Fabricated hadiths on the subject of the head-covering and their internal inconsistencies
Some commentators have attempted to make verse 31 of Surat an-Nur compatible with fabricated hadiths by making additions or through misleading translations in an attempt to include the concept of the headscarf. The false hadiths in question maintain that when the verse was revealed, Muslim women cut up their skirts and covered their heads with them. According to this illogical claim, a woman's breasts and legs remained uncovered, but she had her head covered.
As we have seen with all the evidence, verse 31 of Surat an-Nur, which some people try to portray as evidence for the headscarf, in fact contains no reference to the word “head-covering” at all. However, with the inclusion of some false hadiths into the literature of Islam, this misconception has spread and come down to the present day. The false hadiths fabricated by fanatics are riddled with significant flaws of logic and contain many inconsistencies. Let us now have a look at some examples:
Aisha (ra) said: “When verse 24:31 was revealed, the women of the migrants from Mecca took their garments and tore pieces of cloth from the edges of their skirts and covered their heads with them.” (Sahih Bukhari; Sunan Abu Dawud, Beyhaqi, VII, 88)

◆ DATASET RECORDS ◆
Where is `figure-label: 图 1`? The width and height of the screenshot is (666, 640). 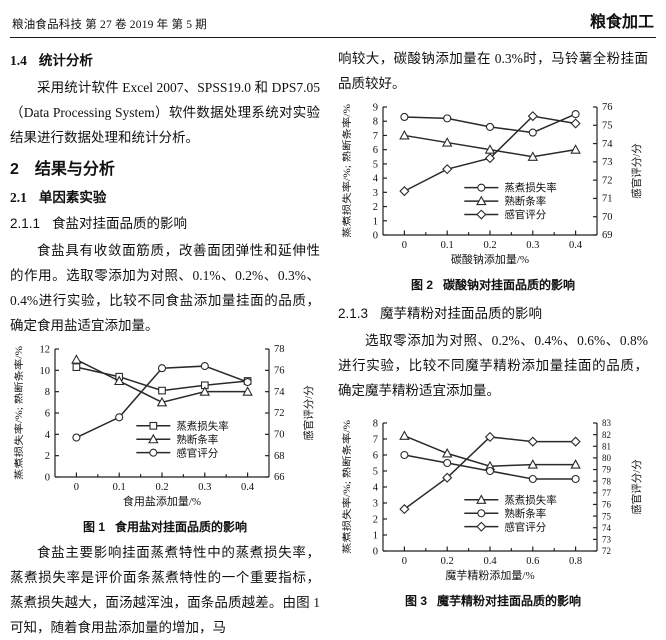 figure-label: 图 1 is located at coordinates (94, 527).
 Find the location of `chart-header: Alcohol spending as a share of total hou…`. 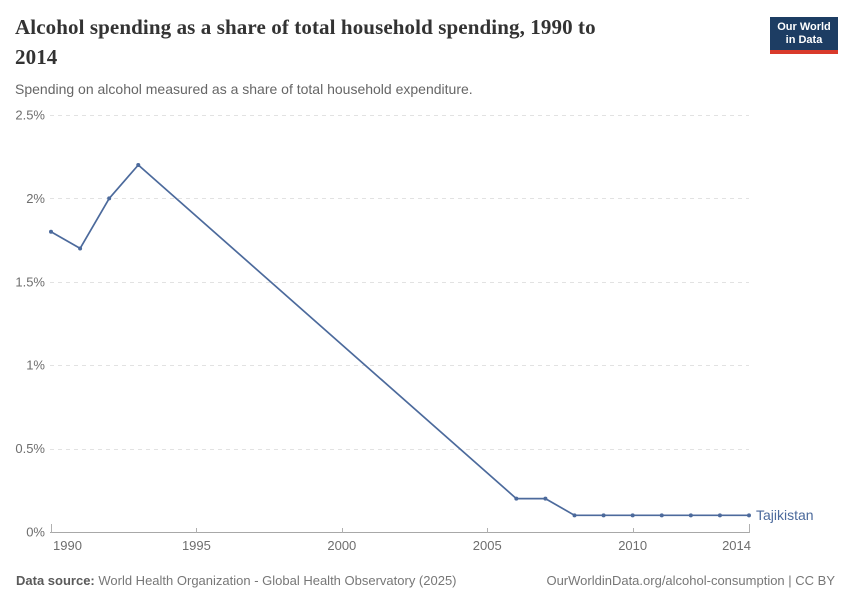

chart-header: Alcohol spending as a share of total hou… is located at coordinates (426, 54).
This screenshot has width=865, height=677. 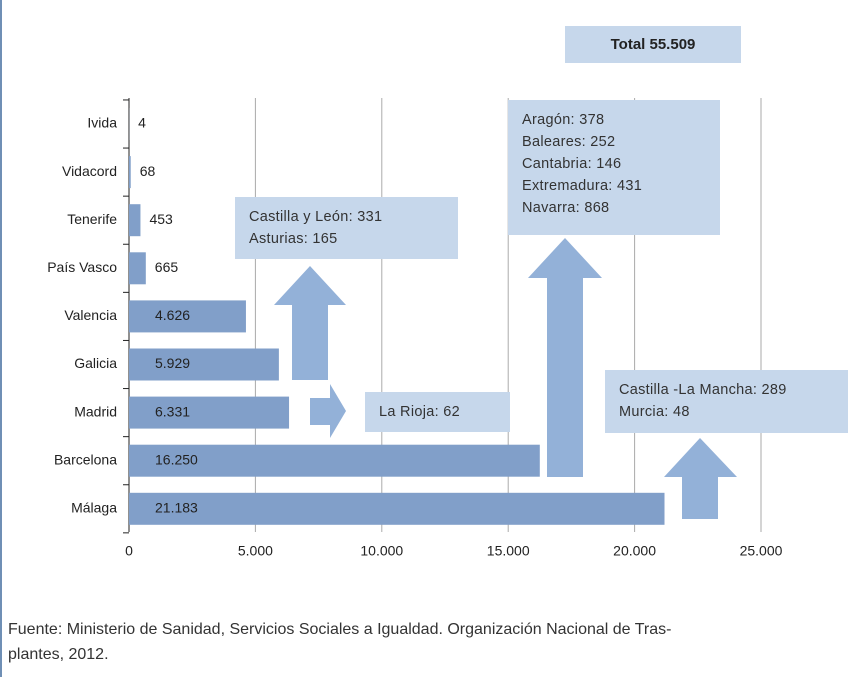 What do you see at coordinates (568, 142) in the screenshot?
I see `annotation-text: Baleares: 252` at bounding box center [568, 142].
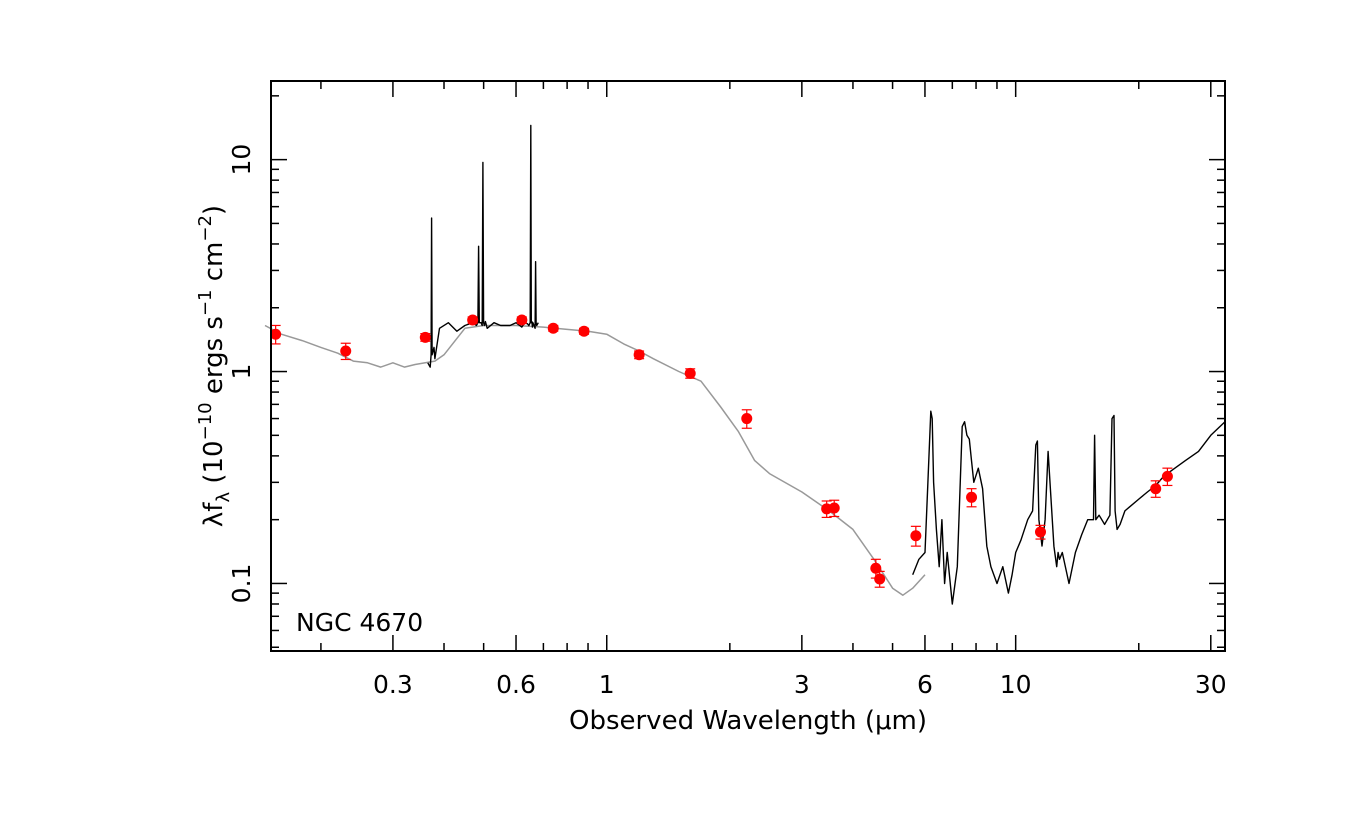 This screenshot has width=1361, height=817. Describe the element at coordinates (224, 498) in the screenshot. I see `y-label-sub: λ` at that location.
* * *
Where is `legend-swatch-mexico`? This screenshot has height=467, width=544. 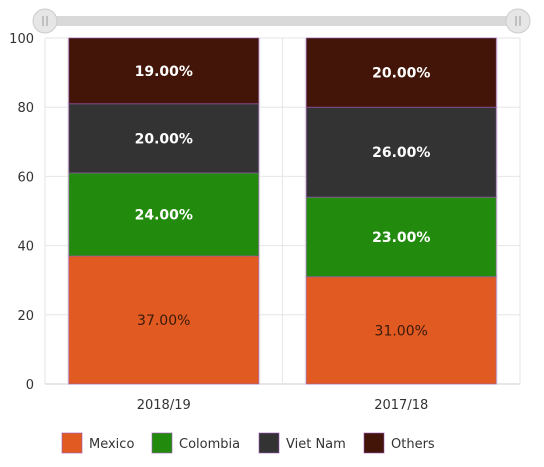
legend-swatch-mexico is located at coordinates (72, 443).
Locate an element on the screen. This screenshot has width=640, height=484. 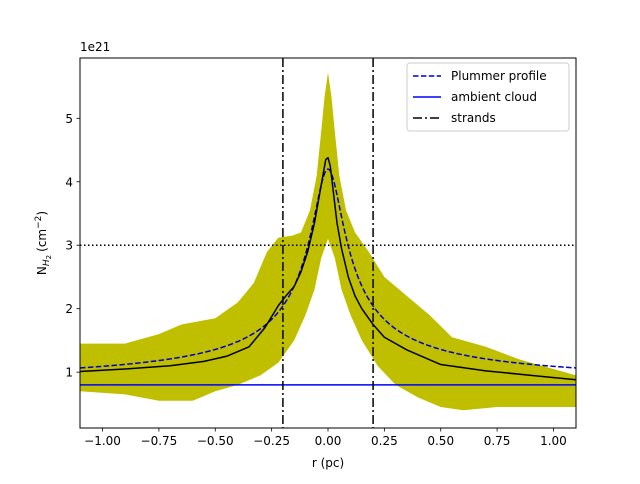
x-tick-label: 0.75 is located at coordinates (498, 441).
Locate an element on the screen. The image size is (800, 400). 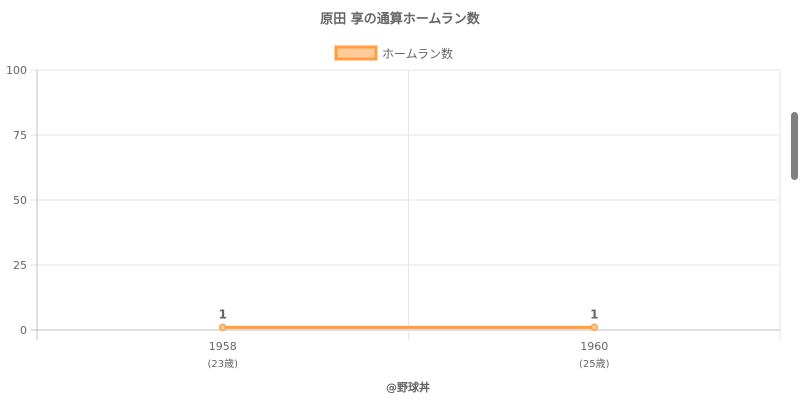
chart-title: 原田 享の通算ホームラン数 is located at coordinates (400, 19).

◆ ASSIGNMENT 1 ◆
Decide whether each statement agrees with the passage on head-covering hadiths. Answer yes or no, and quote the words of the passage that decide it.
(a) The passage says verse 31 of Surat an-Nur contains the word "head-covering."
(b) In the quoted report, the women tore cloth from the edges of their skirts.
(c) The quoted report is cited to Sahih Muslim.
◆ ASSIGNMENT 2 ◆
Answer these questions from the passage on head-covering hadiths.
(a) Which verse do some commentators try to make compatible with fabricated hadiths?
(b) According to the passage, who fabricated the false hadiths?
(c) Who is quoted describing what the women did when the verse was revealed?
◆ ASSIGNMENT 3 ◆
Repeat the part of the passage on head-covering hadiths that begins at the words "As we have seen" and stops after "Beyhaqi, VII, 88)".

◆ ANSWER SECTION 1 ◆
(a) No: "in fact contains no reference to the word “head-covering” at all"
(b) Yes: "tore pieces of cloth from the edges of their skirts"
(c) No: "Sahih Bukhari; Sunan Abu Dawud, Beyhaqi, VII, 88"

◆ ANSWER SECTION 2 ◆
(a) Verse 31 of Surat an-Nur
(b) Fanatics
(c) Aisha (ra)

◆ ANSWER SECTION 3 ◆
As we have seen with all the evidence, verse 31 of Surat an-Nur, which some people try to portray as evidence for the headscarf, in fact contains no reference to the word “head-covering” at all. However, with the inclusion of some false hadiths into the literature of Islam, this misconception has spread and come down to the present day. The false hadiths fabricated by fanatics are riddled with significant flaws of logic and contain many inconsistencies. Let us now have a look at some examples:
Aisha (ra) said: “When verse 24:31 was revealed, the women of the migrants from Mecca took their garments and tore pieces of cloth from the edges of their skirts and covered their heads with them.” (Sahih Bukhari; Sunan Abu Dawud, Beyhaqi, VII, 88)